**AIM OF THE EXERCISE:**
Find each line in the items below that contains the string "size", and copy those lines in full.

>>>>>

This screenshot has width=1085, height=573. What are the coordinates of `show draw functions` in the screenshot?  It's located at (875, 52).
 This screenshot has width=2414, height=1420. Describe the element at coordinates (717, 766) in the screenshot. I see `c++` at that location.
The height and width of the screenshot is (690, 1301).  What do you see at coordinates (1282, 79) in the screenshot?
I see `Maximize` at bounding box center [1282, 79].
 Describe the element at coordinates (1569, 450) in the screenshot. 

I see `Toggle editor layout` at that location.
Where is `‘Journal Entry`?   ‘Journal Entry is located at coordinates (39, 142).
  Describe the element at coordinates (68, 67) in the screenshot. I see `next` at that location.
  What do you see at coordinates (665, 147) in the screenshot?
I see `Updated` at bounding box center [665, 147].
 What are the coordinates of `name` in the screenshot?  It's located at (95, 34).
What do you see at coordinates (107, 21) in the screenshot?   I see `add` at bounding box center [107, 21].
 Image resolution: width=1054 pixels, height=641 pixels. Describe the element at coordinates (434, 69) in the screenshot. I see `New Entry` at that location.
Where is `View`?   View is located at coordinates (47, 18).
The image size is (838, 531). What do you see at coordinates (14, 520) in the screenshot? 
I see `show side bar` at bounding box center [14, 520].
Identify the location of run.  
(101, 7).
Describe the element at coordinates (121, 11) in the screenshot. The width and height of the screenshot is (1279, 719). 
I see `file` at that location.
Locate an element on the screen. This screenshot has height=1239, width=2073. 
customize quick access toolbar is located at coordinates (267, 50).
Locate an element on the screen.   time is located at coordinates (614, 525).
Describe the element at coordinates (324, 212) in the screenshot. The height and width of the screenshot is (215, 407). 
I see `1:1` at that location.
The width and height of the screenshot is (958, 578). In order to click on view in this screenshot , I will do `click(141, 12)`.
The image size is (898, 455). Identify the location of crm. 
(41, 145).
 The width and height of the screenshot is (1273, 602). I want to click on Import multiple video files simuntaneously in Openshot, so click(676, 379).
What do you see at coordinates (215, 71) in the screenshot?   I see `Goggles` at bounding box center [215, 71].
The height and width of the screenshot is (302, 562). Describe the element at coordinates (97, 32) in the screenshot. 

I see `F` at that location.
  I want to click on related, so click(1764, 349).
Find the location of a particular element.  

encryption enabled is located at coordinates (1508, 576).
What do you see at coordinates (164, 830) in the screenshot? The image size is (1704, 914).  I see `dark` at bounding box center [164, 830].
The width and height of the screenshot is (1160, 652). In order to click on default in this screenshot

<<<<<

**RESPONSE BELOW:**
The image size is (838, 531). What do you see at coordinates (14, 520) in the screenshot? 
The image size is (898, 455). Identify the location of crm. 
What do you see at coordinates (164, 830) in the screenshot? The image size is (1704, 914).  I see `dark` at bounding box center [164, 830].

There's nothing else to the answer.